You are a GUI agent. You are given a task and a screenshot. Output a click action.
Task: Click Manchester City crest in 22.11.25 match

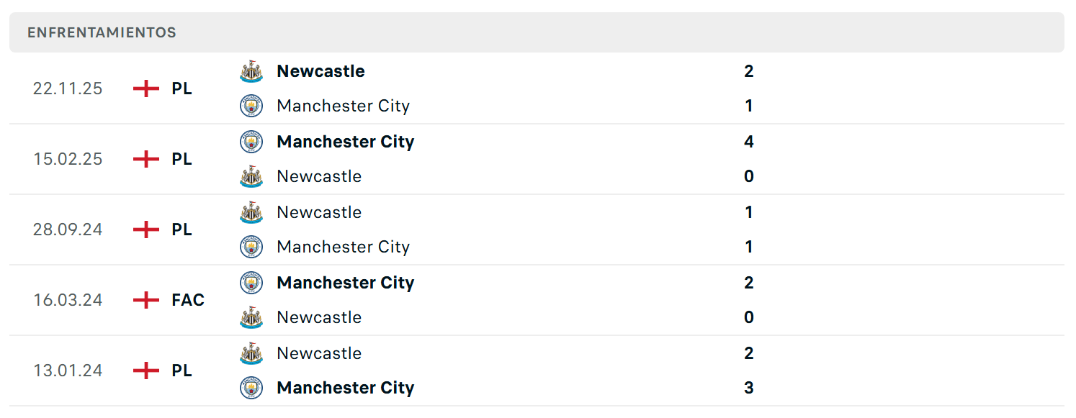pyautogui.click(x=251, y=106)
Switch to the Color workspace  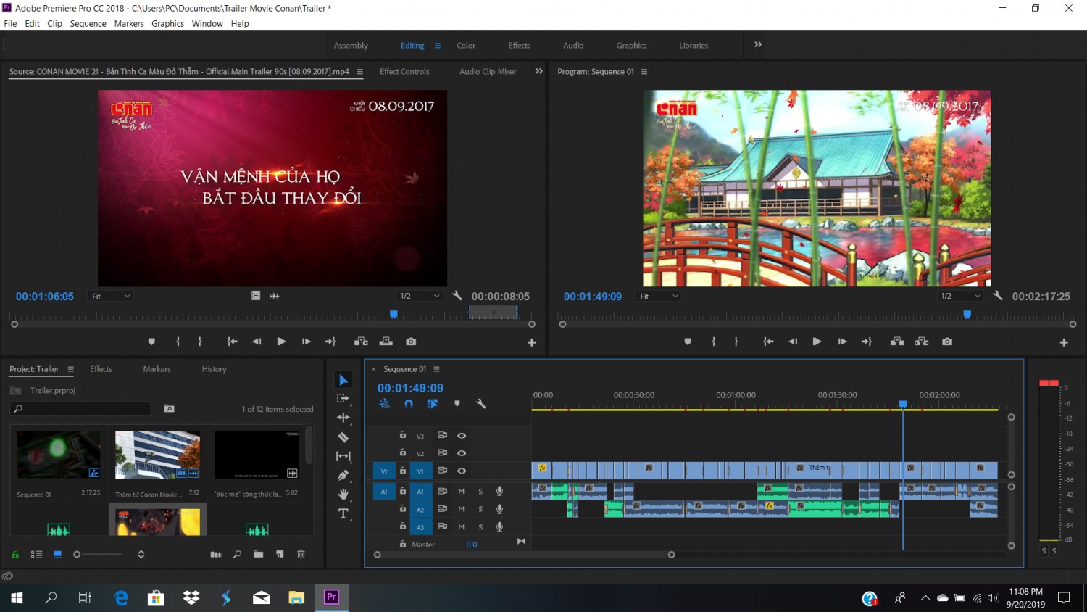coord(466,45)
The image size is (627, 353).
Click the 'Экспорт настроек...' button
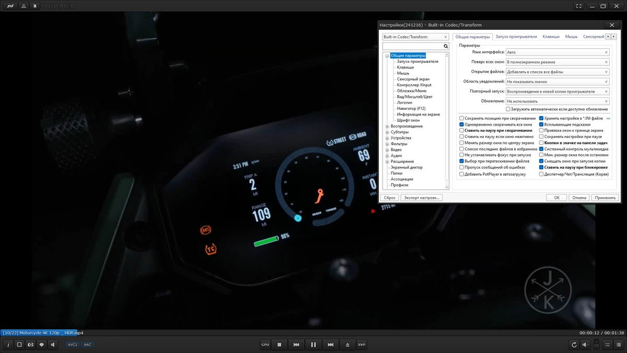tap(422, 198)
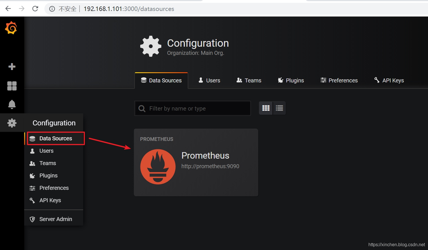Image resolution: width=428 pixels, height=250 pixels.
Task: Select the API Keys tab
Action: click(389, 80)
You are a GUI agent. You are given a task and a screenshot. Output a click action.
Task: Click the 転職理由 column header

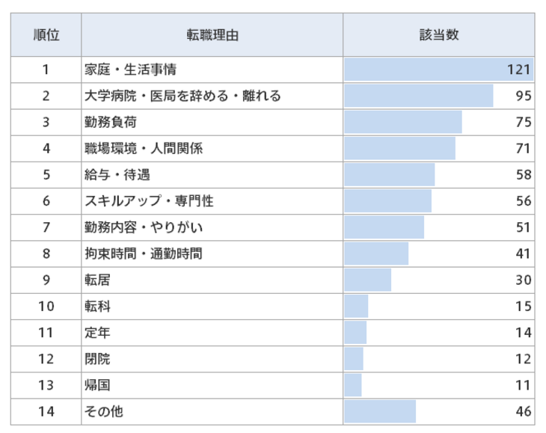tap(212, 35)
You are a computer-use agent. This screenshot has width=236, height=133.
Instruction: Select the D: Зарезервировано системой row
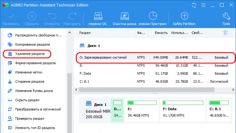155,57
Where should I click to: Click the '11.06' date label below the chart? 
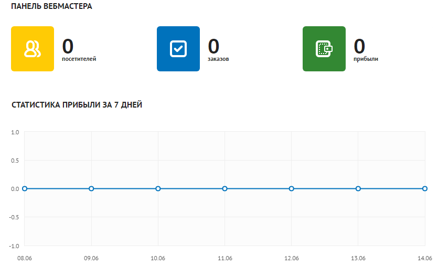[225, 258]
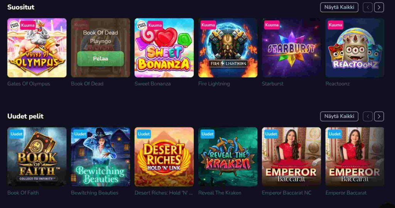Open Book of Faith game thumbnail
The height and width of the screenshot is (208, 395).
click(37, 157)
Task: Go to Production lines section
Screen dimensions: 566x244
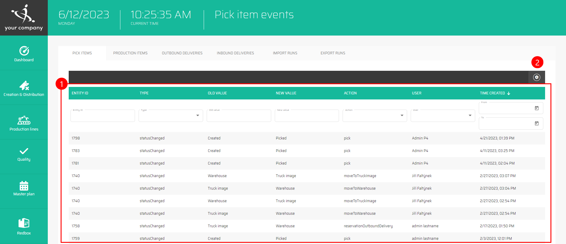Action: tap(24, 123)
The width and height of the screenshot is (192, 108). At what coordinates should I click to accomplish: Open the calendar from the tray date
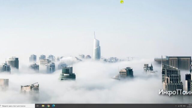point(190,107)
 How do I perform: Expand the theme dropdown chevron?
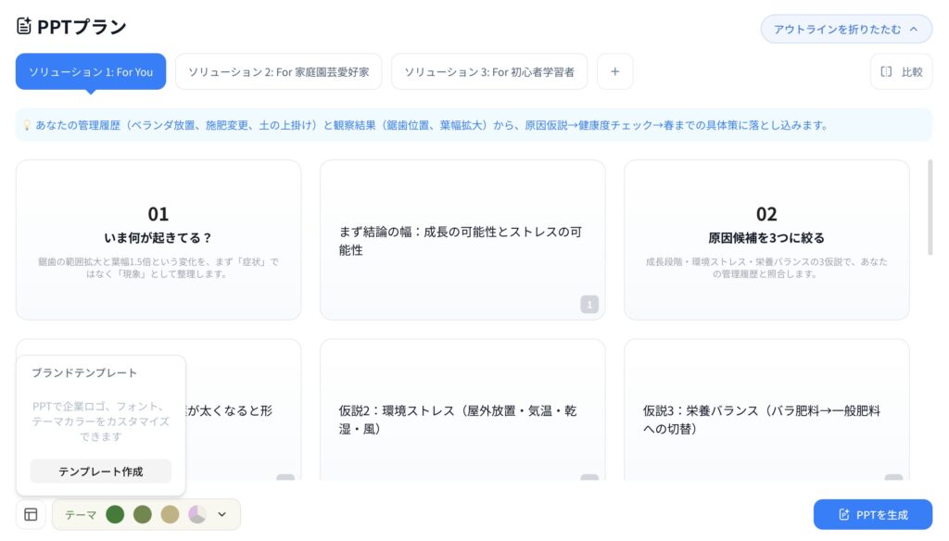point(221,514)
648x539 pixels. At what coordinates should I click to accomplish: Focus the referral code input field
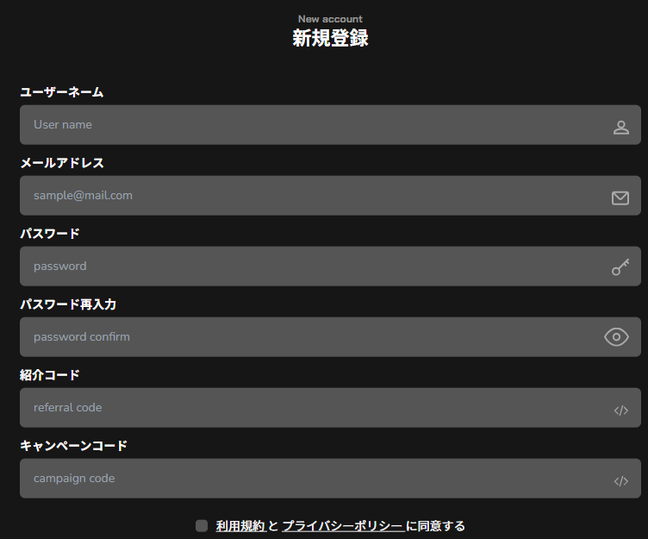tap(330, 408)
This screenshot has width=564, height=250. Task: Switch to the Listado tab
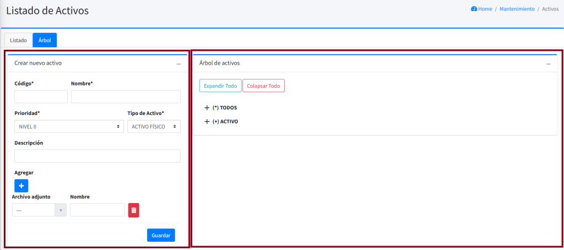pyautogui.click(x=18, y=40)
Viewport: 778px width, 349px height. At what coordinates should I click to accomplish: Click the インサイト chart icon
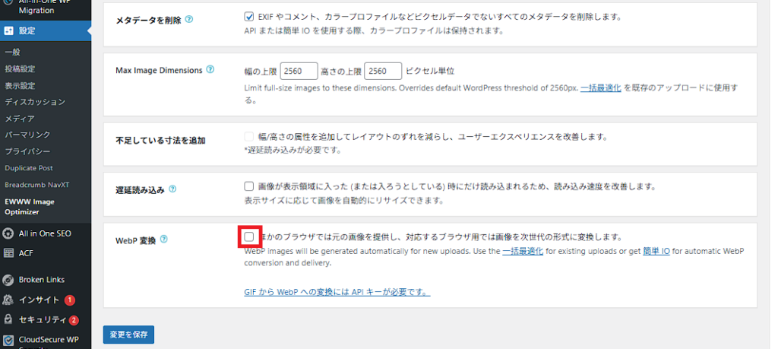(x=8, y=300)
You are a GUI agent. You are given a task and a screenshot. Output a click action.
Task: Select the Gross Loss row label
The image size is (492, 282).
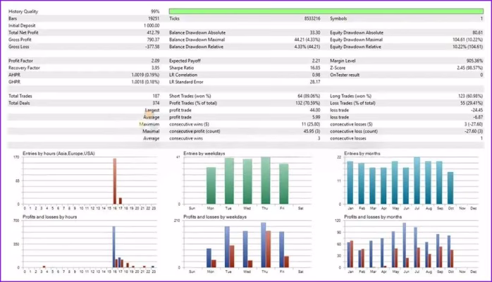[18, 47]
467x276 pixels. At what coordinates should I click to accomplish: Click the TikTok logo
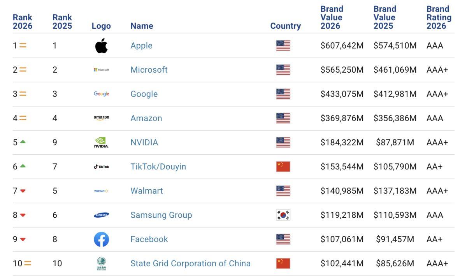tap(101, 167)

::::::::::

**YOUR INSTRUCTIONS**
Beginning with the line that holds "The width and", extract every line to the end of the material, exactly as it stands, and drop the pictures.

**EXERCISE OUTPUT**
The width and height of the screenshot is (192, 108). At what coordinates should I click to accomplish: Open the calendar from the tray date
point(190,107)
 How do I perform: Expand the theme dropdown chevron?
point(221,514)
648x539 pixels. At what coordinates should I click to accomplish: Focus the referral code input field
tap(330, 408)
This screenshot has width=564, height=250. Task: Switch to the Listado tab
pyautogui.click(x=18, y=40)
Viewport: 778px width, 349px height. At what coordinates should I click to accomplish: Click the インサイト chart icon
(x=8, y=300)
You are a GUI agent. You are given a task and a screenshot. Output a click action.
Task: Select the Gross Loss row label
The image size is (492, 282).
[18, 47]
467x276 pixels. At what coordinates should I click to accomplish: Click the TikTok logo
tap(101, 167)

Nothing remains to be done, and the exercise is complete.